# VORLIEGENDER AUSZUG
Wie Mitte der achtziger Jahre nahmen Rabatz in ihrer zweiten Bandphase dann jede Auftrittsmöglichkeit wahr, spielten zum Teil in den gleichen Lokalitäten wie Jahre zuvor. "Jumbo" zu seinen Erfahrungen dabei: "Erst mal fühlt es sich super an mit den Jungs. Alles empfinde ich viel bewusster. Es überrascht mich wie viele Leute sich an Rabatz erinnern. Überhaupt ist es toll zu sehen, dass Nachwuchs im Punk/HC vorhanden ist. Diese Punkblase ist sowieso nicht zu greifen. Es geht immer weiter."
Diesmal vergingen nach einem ersten Auftritt nur drei Jahre bis ein neuer Longplayer von Rabatz erschien. Das Label Hörsturz Produktionen veröffentlichte 2013 die neue LP "Vorwärts immer - Rückwärts nimmer" . Diese Platte bietet einen guten Überblick über die fast zwanzig Jahre auseinanderliegenden Existenzphasen der Band. Die erste Seite enthält neue Aufnahmen ihrer alten Lieblingssongs, während auf der zweiten Seite ausschließlich neuere Stücke zu finden sind, ist somit eine Dokumentation ihres kreativen Schaffens in zwei verschiedenen Dekaden.

# DATENBLOCK
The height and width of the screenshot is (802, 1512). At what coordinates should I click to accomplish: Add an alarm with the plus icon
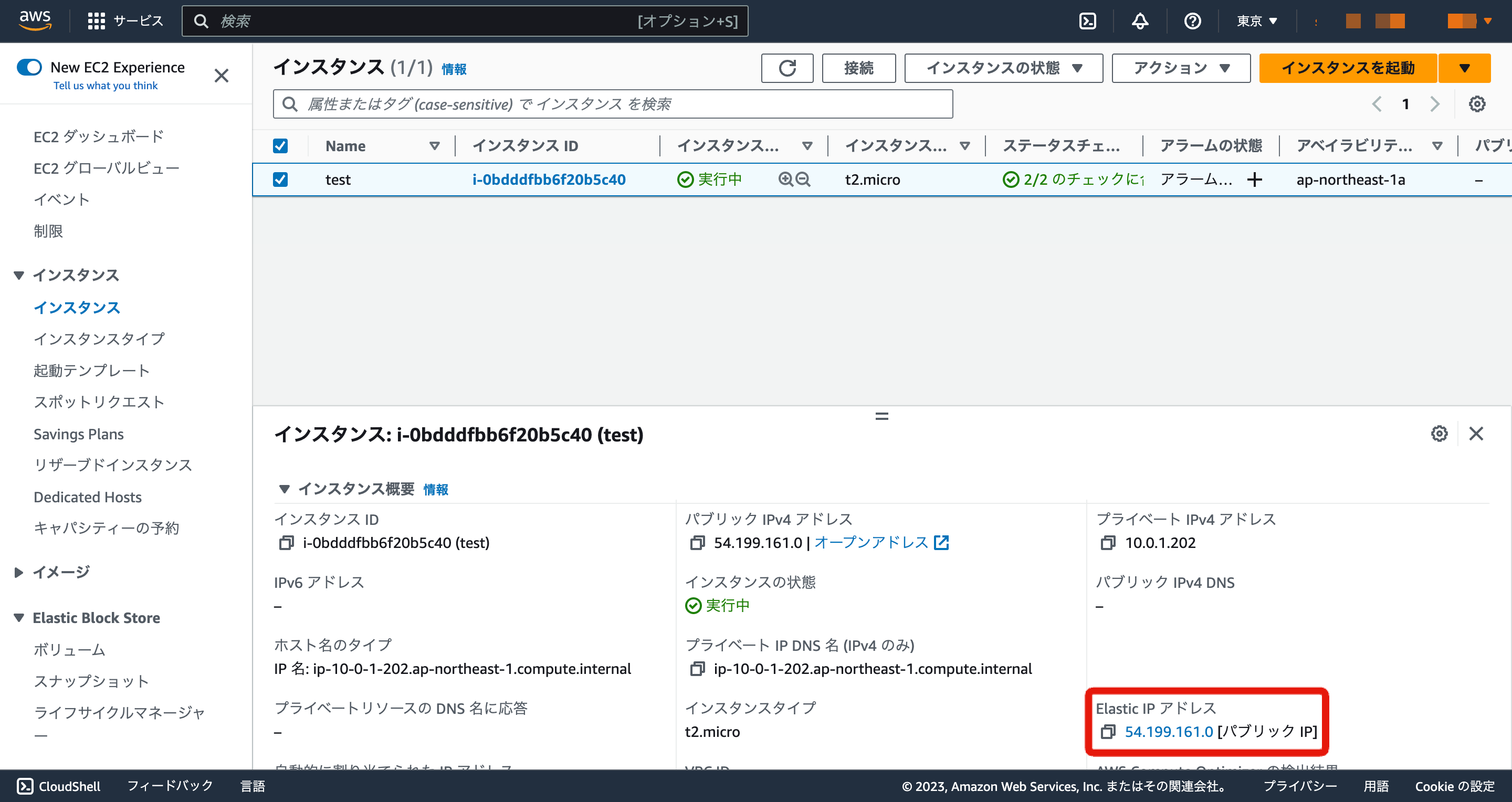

# AUFGABENSTELLUNG
Schreiben Sie den Text über die Band Rabatz im Anschluss an seinen letzten Satz weiter.

# SCHRIFTLICHE ANTWORT
Zwei Jahre nach diesem Tonträger konnten Rabatz auf eine zweite Veröffentlichung zurückblicken, denn 2015 erschien das von ihrer letzten LP bekannte Stück "Sozialfall" auf dem 3. Bonn Sampler Beethovens Fluch. Auch die üblichen Bandaktivitäten gehen immer weiter. "Bis dato haben Rabatz in der neuen Periode über 30 Gigs in den alten Läden gespielt . Es hat sich nix verändert. Außer, dass wir ein paar Jährchen mehr drauf haben." Dem ist nichts hinzuzufügen.
Nachtrag: Wenige Monate nach Erscheinen dieses Artikels lösten sich Rabatz überraschend auf. Über die Gründe sind mir nichts bekannt, aber jedenfalls bietet der Text einen guten Überblick über die Bandhistorie...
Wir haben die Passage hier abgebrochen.